20.08.2012 Avenging Spelling
  • Every once in a while you receive the odd surprisingly fantastic message, and this weekend's winner says this:
    Hi, there is a small typo in [www.linaro.org] .. commecial should be commercial. No need to thank me, it's what I was born for.
    It's then signed "The Spelling Avenger". So how cool is that? I wish he had a website to link to..
17.08.2012 Pop and there goes a pirate
  • Our server's Corsair AX750 power supply just gave up the ghost, about three years in. Swapping it out was tough, in particular because the drives didn't seem to enjoy the whole movement. We installed spare drives, futzed around and finally remounted the original configuration correctly. Go figure!
  • Pretty cool reference on what directories to exclude from an Ubuntu backup: [askubuntu.com]
09.07.2012 Tracking Hangouts
  • Our somewhat complex multilink setup here at the office has a low-latency line which works really well for VOIP and video conferences, but to make the policy-based routing work, we need to know what hosts we are sending traffic to. Google Hangouts presents that challenge, since it's unclear what the hosts involved are. Plus, it changes! It used to be that talkgadget.google.com was all you needed to track, but now they've added stun.l.google.com and I'm still figuring out if that's all I need to pay attention to..
08.07.2012 If Unity won't run..
  • [askubuntu.com]
     kiko@gasolinux:~$ /usr/lib/nux/unity_support_test -p
     OpenGL vendor string:   VMware, Inc.
     OpenGL renderer string: Gallium 0.4 on llvmpipe (LLVM 0x300)
     OpenGL version string:  2.1 Mesa 8.0.2
      
07.07.2012 War and the X7DVA BIOS
  • Our Supermicro X7DVA-8 server has ECC memory, and the memory and Northbridge run REALLY hot, so hot you can't touch the parts when the box is running, and if you load the server up too much the temperature trip squeals. So I decided that we could try updating the BIOS to the latest (albeit 2008) version. However, I was unable, I mean, TRULY unable, to get it to boot from USB. I managed to do it once, on a fluke, but the drive failed to boot, and after that I could never do it again. I ended up following Johan's advice and using a SATA drive with Freedos on it.
  • Booting USB on the server never worked because, although the BIOS could see the drive, it didn't seem to identify it as bootable; the drive would never appear as bootable on the F11 menu, nor on the BIOS boot order menu -- so though the drive /did/ appear in the BIOS listing, it never had a sequence number next to it, while the first 8 entries have numbers 1-8 next to them.
  • Getting Freedos on the SATA drive was less trivial than I thought it would be.
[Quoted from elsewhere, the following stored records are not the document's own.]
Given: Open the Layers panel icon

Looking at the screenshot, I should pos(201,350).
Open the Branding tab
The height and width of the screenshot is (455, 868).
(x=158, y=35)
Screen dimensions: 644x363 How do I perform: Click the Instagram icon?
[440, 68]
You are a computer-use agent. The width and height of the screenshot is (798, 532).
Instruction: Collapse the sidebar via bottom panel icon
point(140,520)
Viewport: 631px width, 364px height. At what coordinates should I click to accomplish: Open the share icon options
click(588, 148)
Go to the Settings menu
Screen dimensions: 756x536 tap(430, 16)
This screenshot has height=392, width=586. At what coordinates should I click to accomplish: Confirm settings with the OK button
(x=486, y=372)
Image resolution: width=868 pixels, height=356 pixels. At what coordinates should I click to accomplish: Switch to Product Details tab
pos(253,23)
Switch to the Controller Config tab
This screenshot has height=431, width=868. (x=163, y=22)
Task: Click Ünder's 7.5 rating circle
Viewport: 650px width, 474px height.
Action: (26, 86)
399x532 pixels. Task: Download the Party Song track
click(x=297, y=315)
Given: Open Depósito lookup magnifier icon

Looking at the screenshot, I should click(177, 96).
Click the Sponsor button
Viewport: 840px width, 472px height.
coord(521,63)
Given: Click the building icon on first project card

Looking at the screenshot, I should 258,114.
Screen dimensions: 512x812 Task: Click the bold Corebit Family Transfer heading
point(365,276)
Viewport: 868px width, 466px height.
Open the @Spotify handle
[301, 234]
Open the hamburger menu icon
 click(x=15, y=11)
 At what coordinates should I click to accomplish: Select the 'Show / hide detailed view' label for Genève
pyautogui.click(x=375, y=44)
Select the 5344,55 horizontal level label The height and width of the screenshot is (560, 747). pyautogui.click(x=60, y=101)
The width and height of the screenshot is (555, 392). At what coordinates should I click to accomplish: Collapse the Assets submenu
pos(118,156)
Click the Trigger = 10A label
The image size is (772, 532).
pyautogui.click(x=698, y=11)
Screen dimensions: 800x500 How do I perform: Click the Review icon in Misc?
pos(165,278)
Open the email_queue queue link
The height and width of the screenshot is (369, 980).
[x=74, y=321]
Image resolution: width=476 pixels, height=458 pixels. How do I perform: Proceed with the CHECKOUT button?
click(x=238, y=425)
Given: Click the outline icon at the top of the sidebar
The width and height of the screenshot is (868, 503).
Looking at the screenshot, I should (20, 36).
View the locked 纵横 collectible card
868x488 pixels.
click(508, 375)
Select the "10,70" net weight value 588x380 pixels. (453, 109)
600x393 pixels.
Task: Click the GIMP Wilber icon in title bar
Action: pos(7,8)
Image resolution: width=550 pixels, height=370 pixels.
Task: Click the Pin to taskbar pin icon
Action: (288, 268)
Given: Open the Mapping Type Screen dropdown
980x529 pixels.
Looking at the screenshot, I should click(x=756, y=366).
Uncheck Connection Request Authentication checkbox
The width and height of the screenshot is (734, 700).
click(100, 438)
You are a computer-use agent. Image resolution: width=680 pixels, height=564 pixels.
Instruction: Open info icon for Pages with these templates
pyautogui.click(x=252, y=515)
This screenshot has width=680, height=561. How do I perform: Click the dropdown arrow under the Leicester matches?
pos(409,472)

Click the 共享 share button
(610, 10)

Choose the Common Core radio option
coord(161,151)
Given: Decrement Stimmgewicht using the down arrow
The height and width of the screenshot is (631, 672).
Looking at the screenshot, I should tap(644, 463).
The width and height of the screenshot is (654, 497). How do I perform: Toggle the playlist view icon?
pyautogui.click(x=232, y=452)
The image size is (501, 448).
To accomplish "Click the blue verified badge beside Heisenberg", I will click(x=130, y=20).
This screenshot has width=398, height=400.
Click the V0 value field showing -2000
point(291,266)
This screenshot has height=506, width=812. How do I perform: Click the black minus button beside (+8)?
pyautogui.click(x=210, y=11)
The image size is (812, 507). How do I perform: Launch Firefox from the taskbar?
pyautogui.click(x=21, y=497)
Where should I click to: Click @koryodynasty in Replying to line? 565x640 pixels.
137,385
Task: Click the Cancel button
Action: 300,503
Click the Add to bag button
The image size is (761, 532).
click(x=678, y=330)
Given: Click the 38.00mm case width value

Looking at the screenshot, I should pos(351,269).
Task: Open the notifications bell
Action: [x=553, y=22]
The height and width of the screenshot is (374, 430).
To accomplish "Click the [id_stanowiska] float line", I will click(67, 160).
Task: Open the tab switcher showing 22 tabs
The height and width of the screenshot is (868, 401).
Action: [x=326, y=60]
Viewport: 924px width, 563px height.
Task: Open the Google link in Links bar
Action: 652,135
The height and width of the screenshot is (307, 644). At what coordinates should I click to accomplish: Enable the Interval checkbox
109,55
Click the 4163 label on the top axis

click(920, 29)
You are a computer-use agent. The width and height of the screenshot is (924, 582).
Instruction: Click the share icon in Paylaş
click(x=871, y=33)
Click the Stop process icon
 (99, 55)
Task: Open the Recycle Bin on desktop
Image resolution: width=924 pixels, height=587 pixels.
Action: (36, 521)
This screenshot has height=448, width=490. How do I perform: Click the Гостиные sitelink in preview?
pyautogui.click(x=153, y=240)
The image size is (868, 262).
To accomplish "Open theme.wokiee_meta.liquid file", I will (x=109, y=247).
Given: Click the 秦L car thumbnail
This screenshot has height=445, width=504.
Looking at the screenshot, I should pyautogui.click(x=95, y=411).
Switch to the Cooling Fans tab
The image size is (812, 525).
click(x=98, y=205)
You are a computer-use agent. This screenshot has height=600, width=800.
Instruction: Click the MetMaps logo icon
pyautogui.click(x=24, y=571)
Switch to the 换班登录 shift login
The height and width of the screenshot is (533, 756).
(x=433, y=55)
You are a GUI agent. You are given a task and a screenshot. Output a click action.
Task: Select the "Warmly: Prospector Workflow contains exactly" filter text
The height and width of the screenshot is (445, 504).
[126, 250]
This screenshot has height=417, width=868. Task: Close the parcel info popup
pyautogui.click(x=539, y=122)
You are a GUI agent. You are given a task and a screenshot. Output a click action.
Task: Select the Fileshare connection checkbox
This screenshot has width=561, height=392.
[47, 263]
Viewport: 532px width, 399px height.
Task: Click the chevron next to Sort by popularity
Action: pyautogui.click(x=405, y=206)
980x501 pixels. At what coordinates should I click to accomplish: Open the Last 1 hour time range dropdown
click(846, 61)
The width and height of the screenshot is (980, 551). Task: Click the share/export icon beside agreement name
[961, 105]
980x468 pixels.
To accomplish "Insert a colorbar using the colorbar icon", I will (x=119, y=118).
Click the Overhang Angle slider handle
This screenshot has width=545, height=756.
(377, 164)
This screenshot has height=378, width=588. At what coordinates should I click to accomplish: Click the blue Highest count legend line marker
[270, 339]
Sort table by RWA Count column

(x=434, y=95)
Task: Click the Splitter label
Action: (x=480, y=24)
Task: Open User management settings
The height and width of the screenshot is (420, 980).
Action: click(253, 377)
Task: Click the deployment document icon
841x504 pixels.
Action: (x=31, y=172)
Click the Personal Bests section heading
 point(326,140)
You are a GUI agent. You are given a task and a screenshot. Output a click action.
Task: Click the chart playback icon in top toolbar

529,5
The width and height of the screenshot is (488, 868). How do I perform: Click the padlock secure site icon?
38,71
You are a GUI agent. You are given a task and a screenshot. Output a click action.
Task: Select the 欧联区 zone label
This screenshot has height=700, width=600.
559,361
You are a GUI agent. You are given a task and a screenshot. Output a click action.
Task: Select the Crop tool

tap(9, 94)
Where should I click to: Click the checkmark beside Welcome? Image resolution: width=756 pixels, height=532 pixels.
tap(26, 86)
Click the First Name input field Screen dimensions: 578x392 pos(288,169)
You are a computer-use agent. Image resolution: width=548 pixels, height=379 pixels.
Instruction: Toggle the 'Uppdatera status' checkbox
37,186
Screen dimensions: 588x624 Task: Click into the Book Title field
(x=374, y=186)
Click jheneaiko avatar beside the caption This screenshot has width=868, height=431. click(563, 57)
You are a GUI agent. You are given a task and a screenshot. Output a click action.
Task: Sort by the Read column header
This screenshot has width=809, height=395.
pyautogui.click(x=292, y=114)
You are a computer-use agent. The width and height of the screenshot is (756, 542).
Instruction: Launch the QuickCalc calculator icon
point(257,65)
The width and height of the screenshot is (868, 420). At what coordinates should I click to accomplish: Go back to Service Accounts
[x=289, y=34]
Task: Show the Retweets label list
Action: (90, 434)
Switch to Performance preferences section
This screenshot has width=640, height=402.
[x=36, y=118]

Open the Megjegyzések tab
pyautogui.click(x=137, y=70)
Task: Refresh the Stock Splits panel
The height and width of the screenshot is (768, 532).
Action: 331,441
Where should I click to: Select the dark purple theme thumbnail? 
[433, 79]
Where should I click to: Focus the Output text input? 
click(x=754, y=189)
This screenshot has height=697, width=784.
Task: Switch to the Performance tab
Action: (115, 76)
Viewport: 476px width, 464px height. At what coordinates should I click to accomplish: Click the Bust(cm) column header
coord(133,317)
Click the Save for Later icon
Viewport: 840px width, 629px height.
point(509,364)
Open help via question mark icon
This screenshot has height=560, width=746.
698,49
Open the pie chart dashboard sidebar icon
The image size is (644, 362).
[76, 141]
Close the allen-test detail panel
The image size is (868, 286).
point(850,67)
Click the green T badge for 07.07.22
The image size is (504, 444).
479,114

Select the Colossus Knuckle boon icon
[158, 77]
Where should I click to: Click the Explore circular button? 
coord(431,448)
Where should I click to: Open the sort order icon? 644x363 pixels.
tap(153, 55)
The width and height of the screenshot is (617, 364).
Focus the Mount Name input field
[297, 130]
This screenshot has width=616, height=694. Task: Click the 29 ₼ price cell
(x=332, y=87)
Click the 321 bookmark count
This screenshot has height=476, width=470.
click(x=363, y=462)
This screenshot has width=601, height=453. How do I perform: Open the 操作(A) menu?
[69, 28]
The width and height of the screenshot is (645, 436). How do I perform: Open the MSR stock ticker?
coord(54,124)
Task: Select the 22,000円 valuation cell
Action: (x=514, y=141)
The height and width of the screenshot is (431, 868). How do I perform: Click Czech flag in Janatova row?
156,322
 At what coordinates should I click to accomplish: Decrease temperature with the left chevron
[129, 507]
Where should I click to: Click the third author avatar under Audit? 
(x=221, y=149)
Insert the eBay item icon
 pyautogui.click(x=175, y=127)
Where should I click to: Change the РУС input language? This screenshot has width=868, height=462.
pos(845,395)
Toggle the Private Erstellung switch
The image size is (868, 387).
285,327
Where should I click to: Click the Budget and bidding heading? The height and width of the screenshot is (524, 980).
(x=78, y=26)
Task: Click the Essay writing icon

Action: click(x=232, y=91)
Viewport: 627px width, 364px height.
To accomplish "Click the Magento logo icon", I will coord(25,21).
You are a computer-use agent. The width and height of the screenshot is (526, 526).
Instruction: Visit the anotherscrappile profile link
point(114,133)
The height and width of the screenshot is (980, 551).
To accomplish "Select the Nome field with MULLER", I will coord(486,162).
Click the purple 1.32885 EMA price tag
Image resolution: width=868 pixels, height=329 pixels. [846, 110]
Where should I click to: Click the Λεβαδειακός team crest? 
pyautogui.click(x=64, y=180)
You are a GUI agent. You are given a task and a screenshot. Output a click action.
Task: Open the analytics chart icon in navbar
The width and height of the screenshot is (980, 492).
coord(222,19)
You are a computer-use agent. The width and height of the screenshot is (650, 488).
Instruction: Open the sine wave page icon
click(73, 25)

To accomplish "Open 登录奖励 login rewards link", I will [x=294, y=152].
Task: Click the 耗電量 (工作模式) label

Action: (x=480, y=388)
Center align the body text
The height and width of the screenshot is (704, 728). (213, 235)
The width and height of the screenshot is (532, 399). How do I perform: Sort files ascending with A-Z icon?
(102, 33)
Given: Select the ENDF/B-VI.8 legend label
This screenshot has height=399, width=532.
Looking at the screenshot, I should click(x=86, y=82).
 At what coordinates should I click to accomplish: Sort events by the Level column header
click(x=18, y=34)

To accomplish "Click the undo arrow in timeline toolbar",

I had a Freedos USB stick, and I can boot from that on another workstation, so it should be a matter of doing a format /s, or an old-skool sys c:. But getting the SATA drive to actually boot was tricky, and I ended up being reminded of the magical incantation:
     fdisk /mbr
    which was exactly what was missing. Getting fdisk.exe (and format.com) involved ISO-mounting the freedos ISO, but that wasn't so hard in the end. And once I managed to boot, the flashing procedure was trivial and only took a few seconds (just type in "flash x7dva208.rom").
  • However, after flashing, the system continues to run as hot as ever! At least the BIOS update got us up to DMA version 2.5, and perhaps because of it, or because I tweaked a bunch of BIOS settings, my lshw now reports I have L2 cache. This bothers me though... does it mean I didn't have this before, or that lshw can how see it?
             *-cache:1
                  description: L2 cache
                  physical id: 7
                  slot: L2 Cache
                  size: 12MiB
                  capacity: 16MiB
                  capabilities: burst internal write-back 
    Now why does the capacity not match the size? The mysteries of modern hardware..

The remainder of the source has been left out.